Fumaça de queimadas reduz chuvas na Amazônia
Pesquisa publicada na 'Science' revela que círculo vicioso afeta precipitações e favorece novos incêndios

HERTON ESCOBAR

Onde há fumaça, há fogo. Isso, todo mundo sabe. Quando se trata da Amazônia, entretanto, o ditado tem um complicador a mais: onde há fumaça, há fogo e também não chove. Dessa forma, cria-se um círculo vicioso, no qual as queimadas reduzem a formação de chuvas sobre a floresta e favorecem a ocorrência de novos incêndios.
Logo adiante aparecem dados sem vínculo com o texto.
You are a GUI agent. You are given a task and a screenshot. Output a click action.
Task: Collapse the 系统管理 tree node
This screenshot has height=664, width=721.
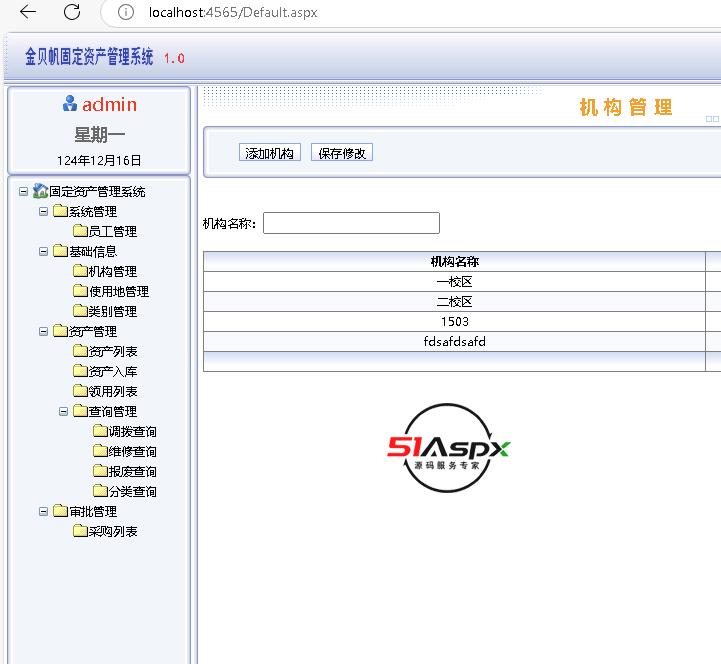(44, 211)
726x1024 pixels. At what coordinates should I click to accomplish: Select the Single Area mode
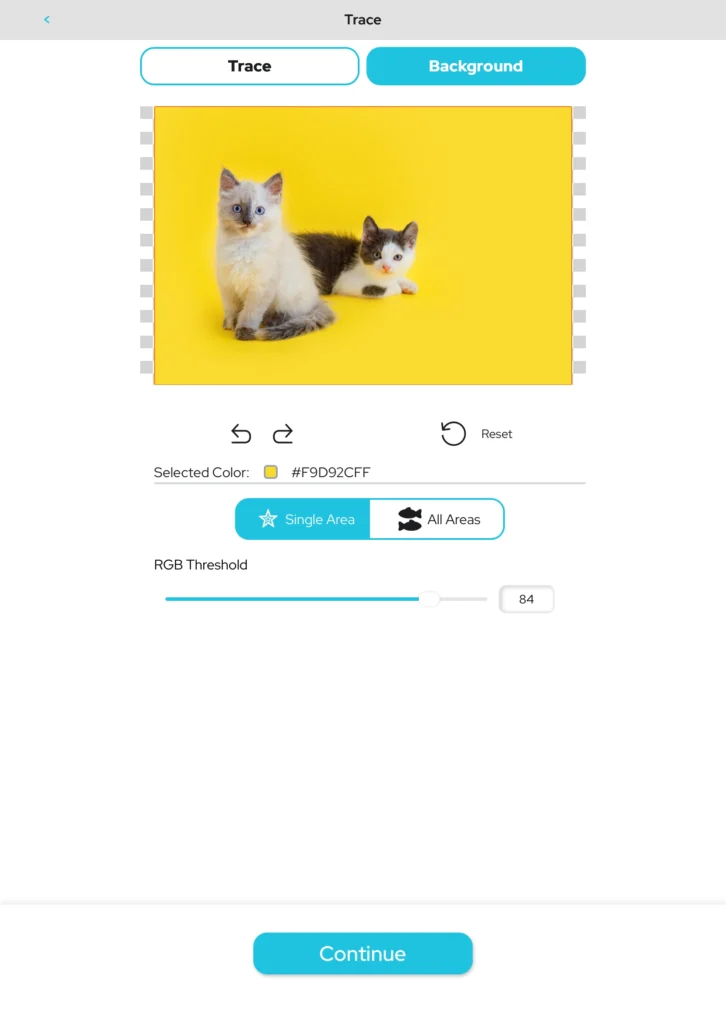tap(303, 519)
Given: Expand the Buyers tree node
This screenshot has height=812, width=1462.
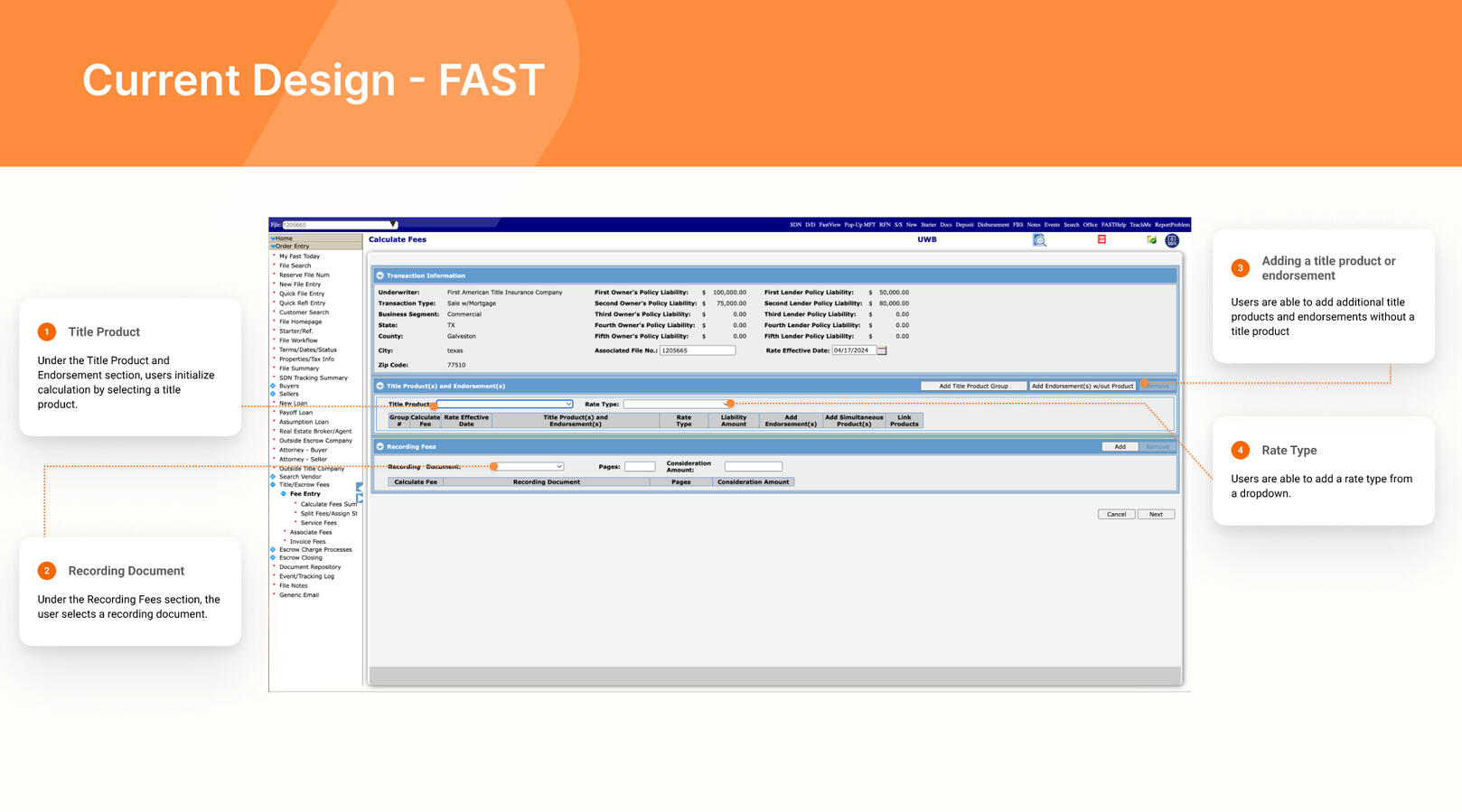Looking at the screenshot, I should pos(273,386).
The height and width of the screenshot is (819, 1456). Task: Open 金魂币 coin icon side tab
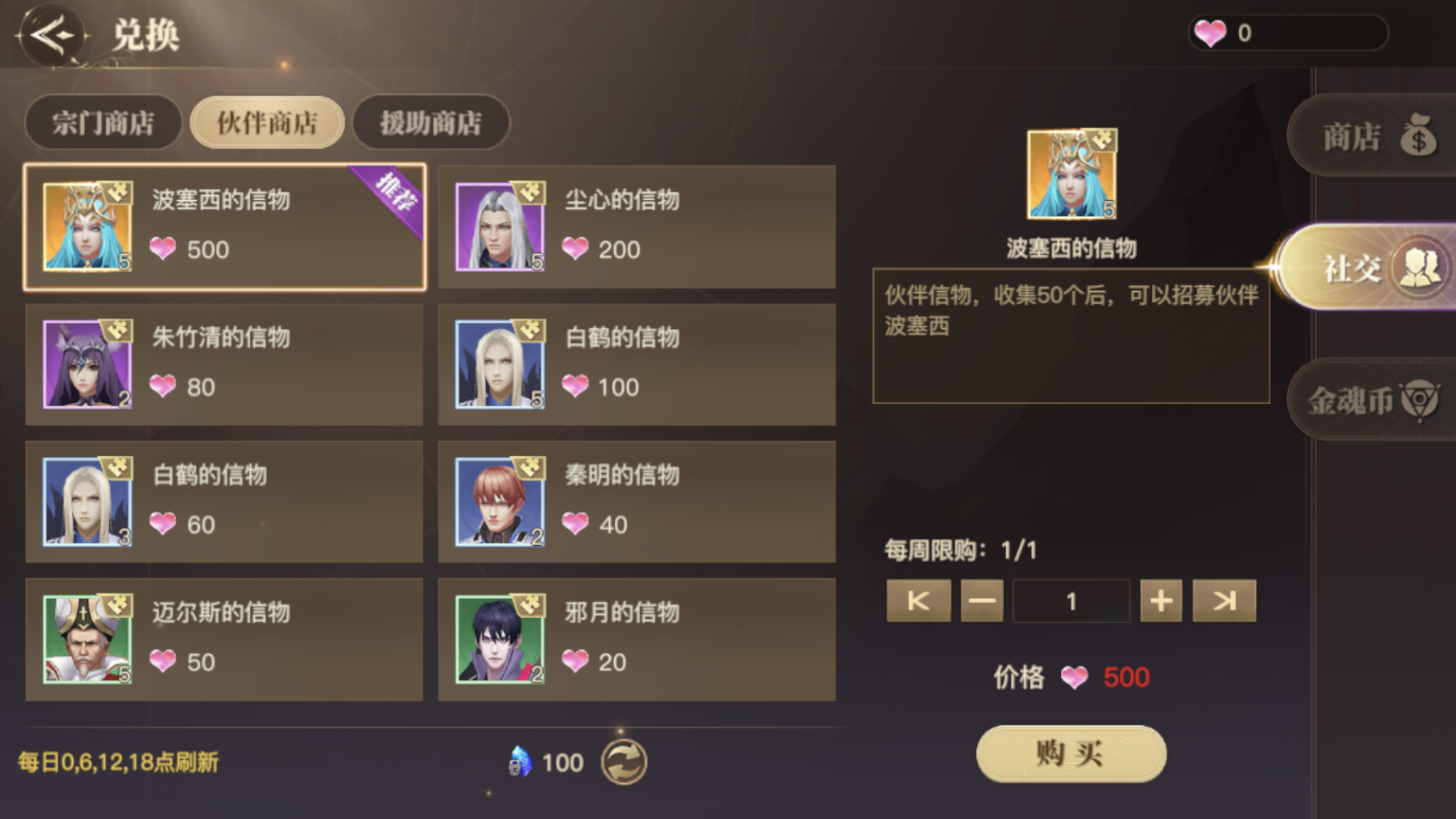click(x=1373, y=400)
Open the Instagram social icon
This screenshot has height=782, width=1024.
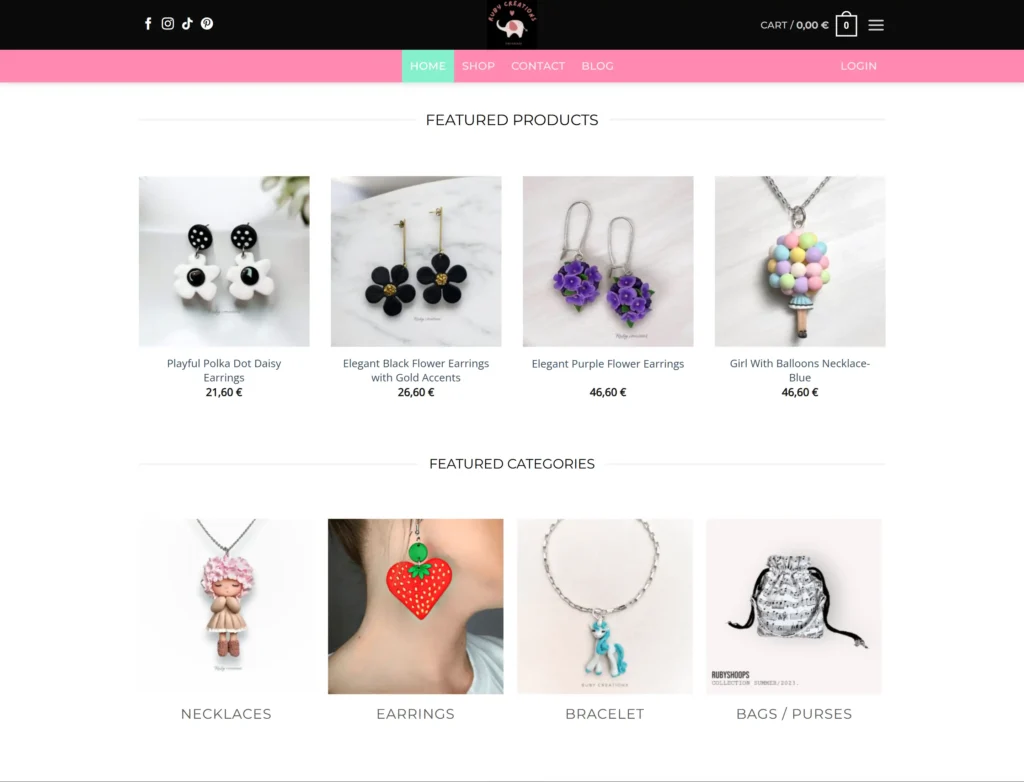pos(168,24)
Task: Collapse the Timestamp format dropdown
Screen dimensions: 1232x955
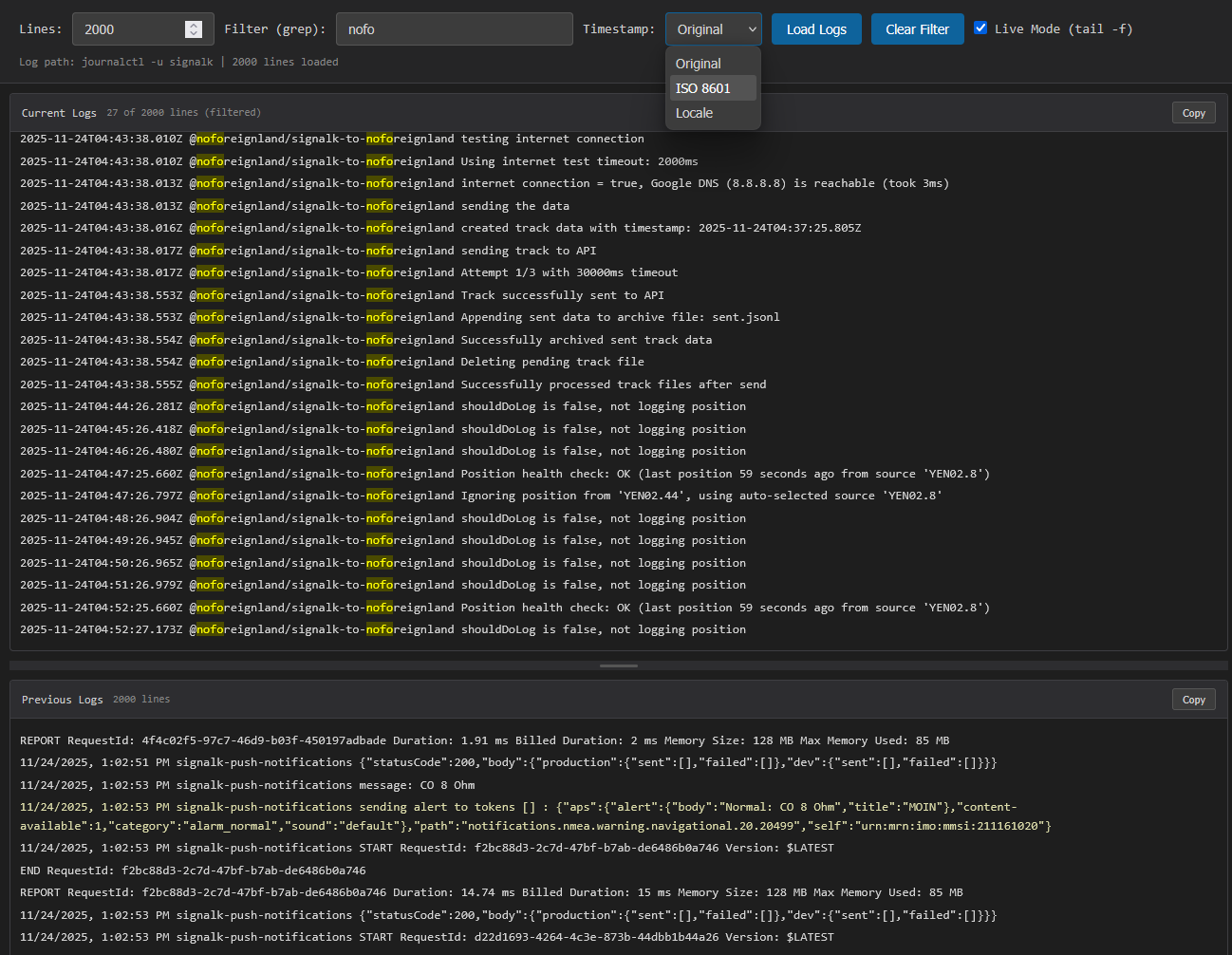Action: [x=713, y=29]
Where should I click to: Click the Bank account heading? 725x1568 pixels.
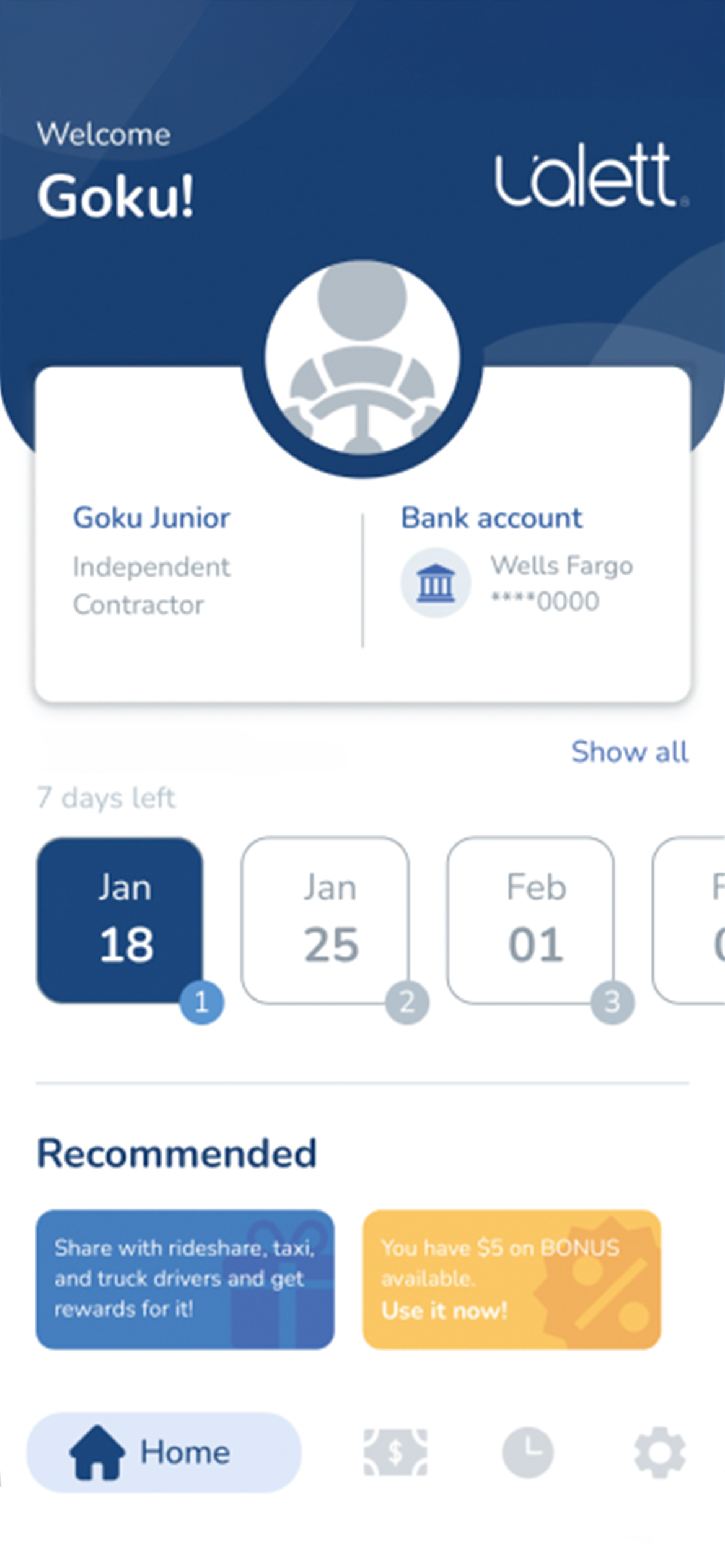[492, 518]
A conclusão é de pesquisadores do Experimento de Grande Escala da Biosfera-Atmosfera na Amazônia, projeto internacional conhecido pela sigla LBA.
Quando a vegetação é queimada, explicam os cientistas, são liberadas grandes quantidades de fumaça rica em material orgânico particulado, que atua como um aerossol. Essas partículas se unem ao vapor d'água na atmosfera e formam grandes núcleos de condensação de nuvens. Mais nuvens, normalmente, significaria mais chuvas. Mas não nesse caso. A concentração de partículas de aerossóis é tão grande que as gotículas de nuvens nunca ficam grandes o suficiente para chover.
"Conseqüentemente, há uma perda líquida de água no ecossistema amazônico. E sem água, não acontece nada", diz o físico Paulo Artaxo, um dos cinco brasileiros que assinam o trabalho na revista Science. Os núcleos de condensação de nuvens, que normalmente teriam cerca de 300 partículas por centímetro cúbico, podem acumular até 10 mil partículas por centímetro cúbico, dependendo da extensão do fogo. "As gotículas ficam em suspensão, mas não chove, porque são muito pequenas", explica Artaxo, da Universidade de São Paulo.
O resultado, segundo ele, pode ser uma extensão de uma a duas semanas na estação de seca na Amazônia. A pesquisa foi realizada com dois aviões no Acre e em Rondônia, em outubro de 2002. Normalmente, explica Artaxo, a mata é derrubada entre maio e junho e deixada para secar durante três meses, para ser queimada em setembro. "Depois que começa a chover, ninguém consegue queimar mais nada", diz o pesquisador, que também coordena o Instituto do Milênio do LBA, do Ministério da Ciência e Tecnologia (MCT). A redução da precipitação, portanto, aumenta a janela para realização de queimadas.
Só em 2002, o fogo foi usado para desmatar cerca de 25 mil quilômetros quadrados na Amazônia, principalmente para abertura de pastagens. Somadas as queimadas para limpeza de áreas já degradadas, a quantidade de aerossóis jogada na atmosfera é imensa. E o impacto sobre o ciclo hidrológico pode ser igualmente significativo.
Aquecimento - A fumaça das queimadas forma nuvens carregadas, mas incapazes de produzir chuva. O grande problema, explica Artaxo, é que essas nuvens "roubam" as moléculas de vapor d'água na atmosfera que estariam disponíveis para a formação de nuvens naturais. Para piorar as coisas, a fumaça contém grandes quantidades de carbono grafítico, o mesmo da fuligem produzida por motores a diesel. Essas partículas absorvem a luz solar e aquecem a nuvem, favorecendo a evaporação das gotículas de água.
Há também casos em que a nuvem de fumaça, por conter partículas menores e ficar por mais tempo em suspensão, é lançada a altitudes elevadas, o que favorece ainda mais a evaporação e pode afetar o clima em escala global.
Além disso, a maior cobertura de nuvens reduz a quantidade de radiação solar que chega às plantas para a fotossíntese, o que também reduz a umidade do sistema.
"O que temos, portanto, é um ciclo vicioso, em que a eficiência hidrodinâmica da Amazônia é severamente comprometida", conclui Artaxo, que na semana passada publicou outro estudo, também na Science, desvendando o processo natural de formação de chuvas na Amazônia. Coordenado por Meirat Andreae, do Instituto Max Planck, da Alemanha, o trabalho teve participação também de cientistas da Universidade Hebraica de Jerusalém, Universidade Estadual do Ceará e do Instituto Nacional de Pesquisas Espaciais (Inpe).